Several human neurodegenerative disorders are characterized by the accumulation of 8-oxo-7,8-dihydroguanine (8-oxodG) in the DNA of affected neurons. This can occur either through direct oxidation of DNA guanine or via incorporation of the oxidized nucleotide during replication. Hydrolases that degrade oxidized purine nucleoside triphosphates normally minimize this incorporation. hMTH1 is the major human hydrolase. It degrades both 8-oxodGTP and 8-oxoGTP to the corresponding monophosphates. To investigate whether the incorporation of oxidized nucleic acid precursors contributes to neurodegeneration, we constructed a transgenic mouse in which the human hMTH1 8-oxodGTPase is expressed. hMTH1 expression protected embryonic fibroblasts and mouse tissues against the effects of oxidants.
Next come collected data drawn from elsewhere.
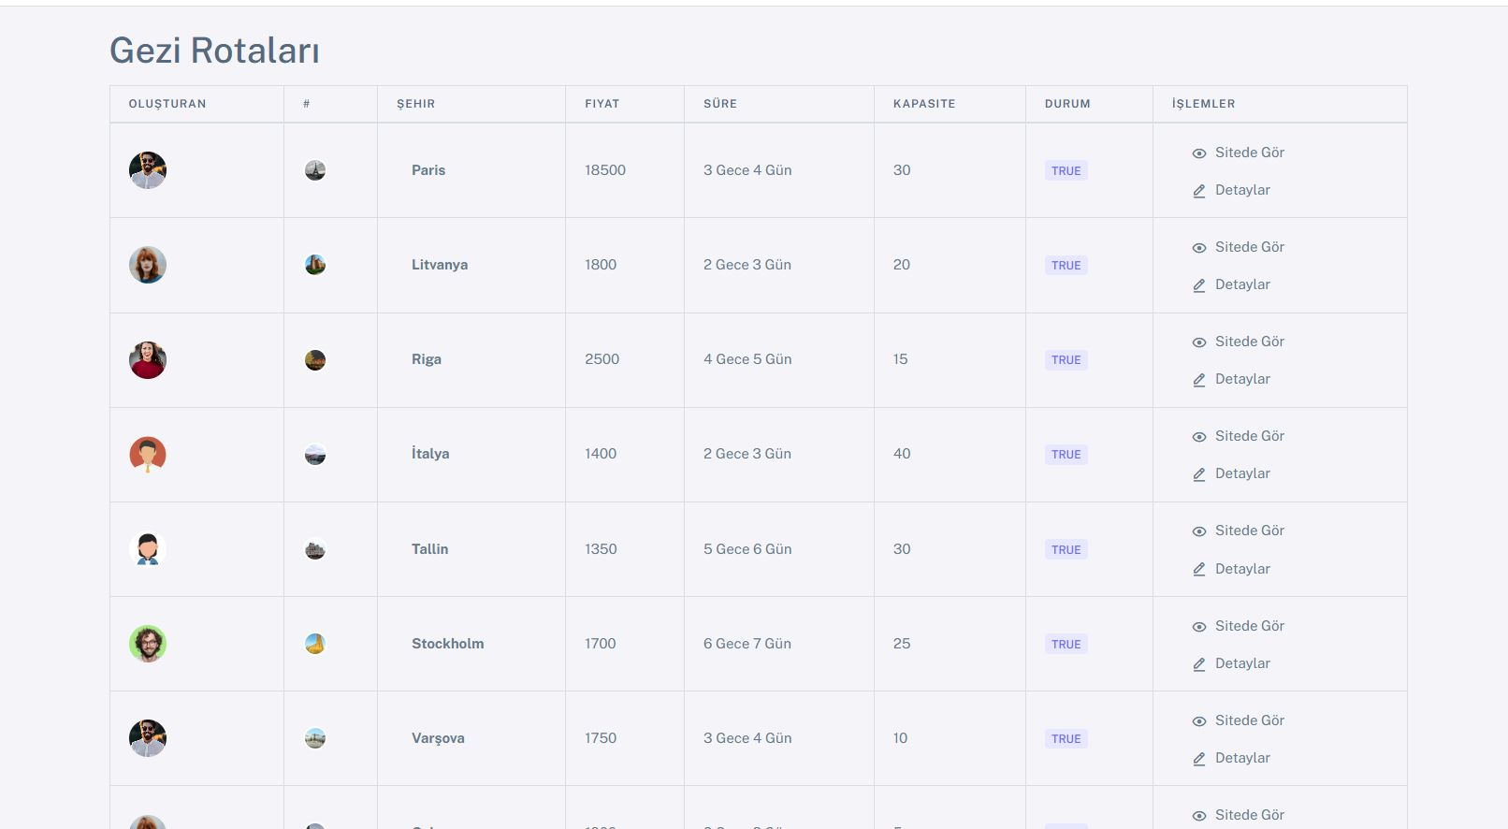Image resolution: width=1508 pixels, height=829 pixels.
Task: Click the eye icon in Tallin row
Action: coord(1198,531)
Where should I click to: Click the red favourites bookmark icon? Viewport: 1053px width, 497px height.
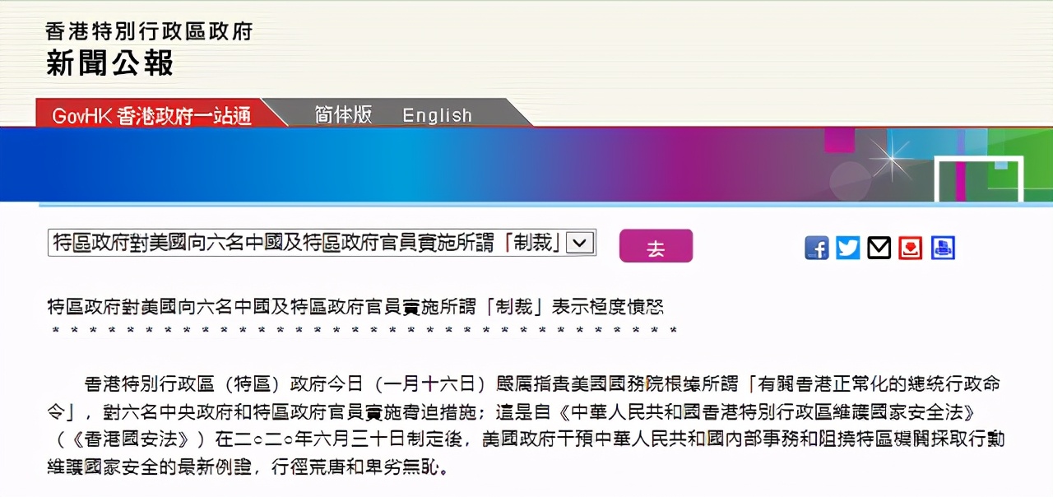coord(910,248)
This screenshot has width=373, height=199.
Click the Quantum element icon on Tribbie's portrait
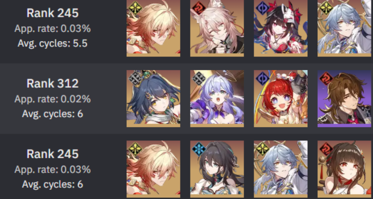(x=262, y=78)
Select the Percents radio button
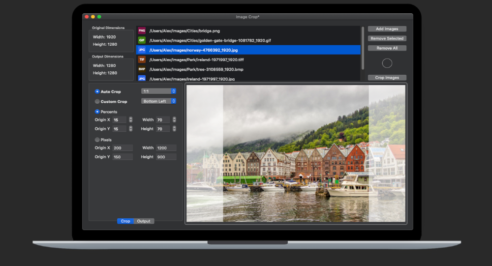This screenshot has width=492, height=266. [97, 112]
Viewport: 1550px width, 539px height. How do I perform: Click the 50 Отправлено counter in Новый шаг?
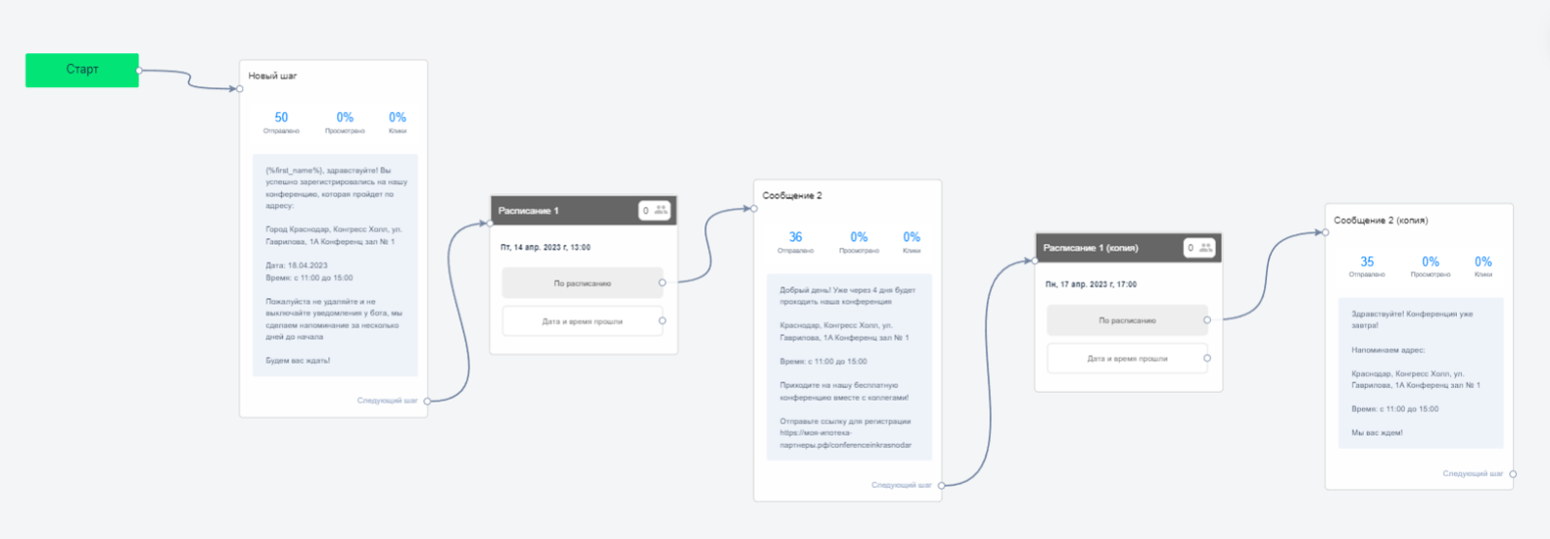281,122
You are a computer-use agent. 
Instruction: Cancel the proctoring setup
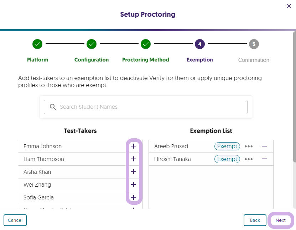(x=15, y=220)
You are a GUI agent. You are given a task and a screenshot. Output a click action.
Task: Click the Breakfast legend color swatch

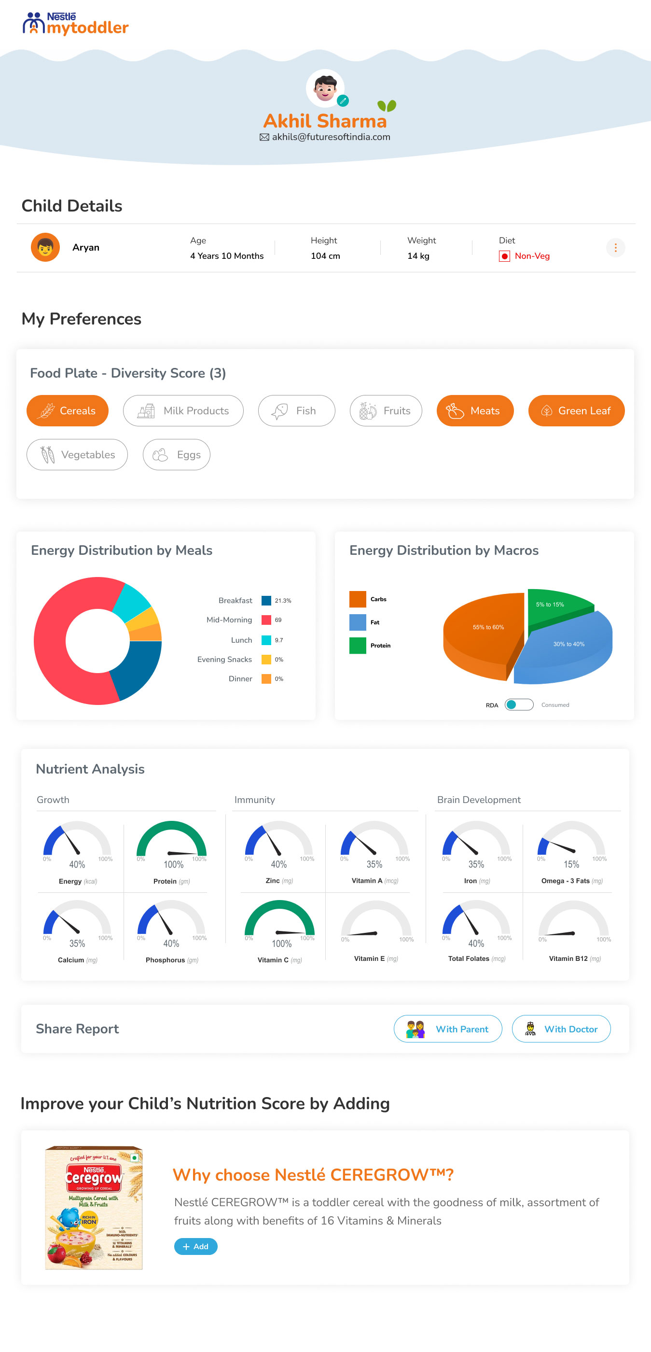coord(266,600)
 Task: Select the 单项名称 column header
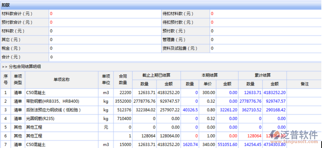62,80
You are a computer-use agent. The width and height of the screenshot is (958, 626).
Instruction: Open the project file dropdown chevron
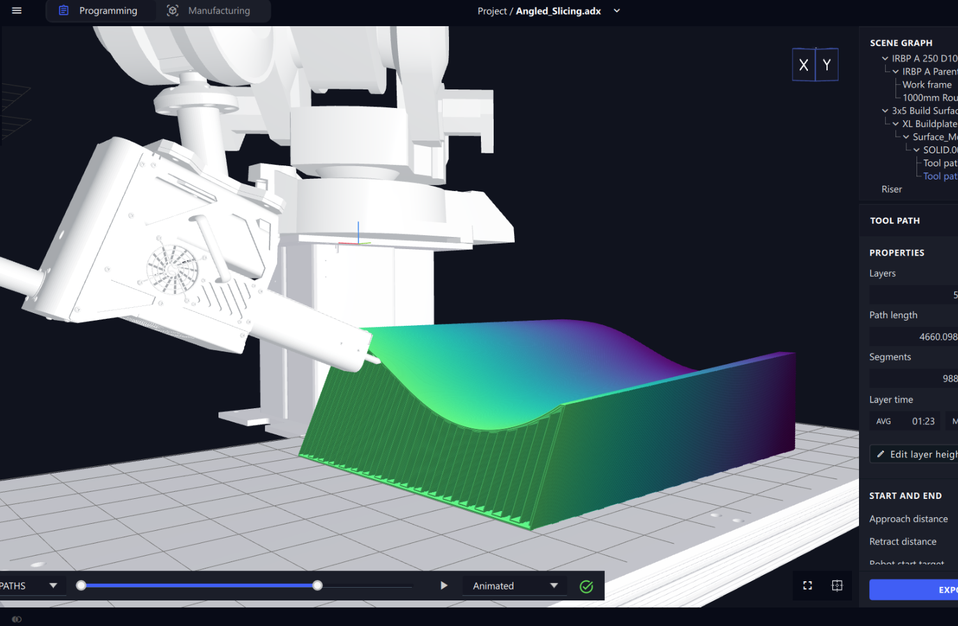(x=617, y=11)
Wild-type mice exposed to 3-nitropropionic acid develop neuropathological and behavioural symptoms that resemble those of Huntington's disease. hMTH1 transgene expression conferred a dramatic protection against these Huntington's disease–like symptoms, including weight loss, dystonia and gait abnormalities, striatal degeneration, and death. In a complementary approach, an in vitro genetic model for Huntington's disease was also used. hMTH1 expression protected progenitor striatal cells containing an expanded CAG repeat of the huntingtin gene from toxicity associated with expression of the mutant huntingtin. The findings implicate oxidized nucleic acid precursors in the neuropathological features of Huntington's disease and identify the utilization of oxidized nucleoside triphosphates by striatal cells as a significant contributor to the pathogenesis of this disorder.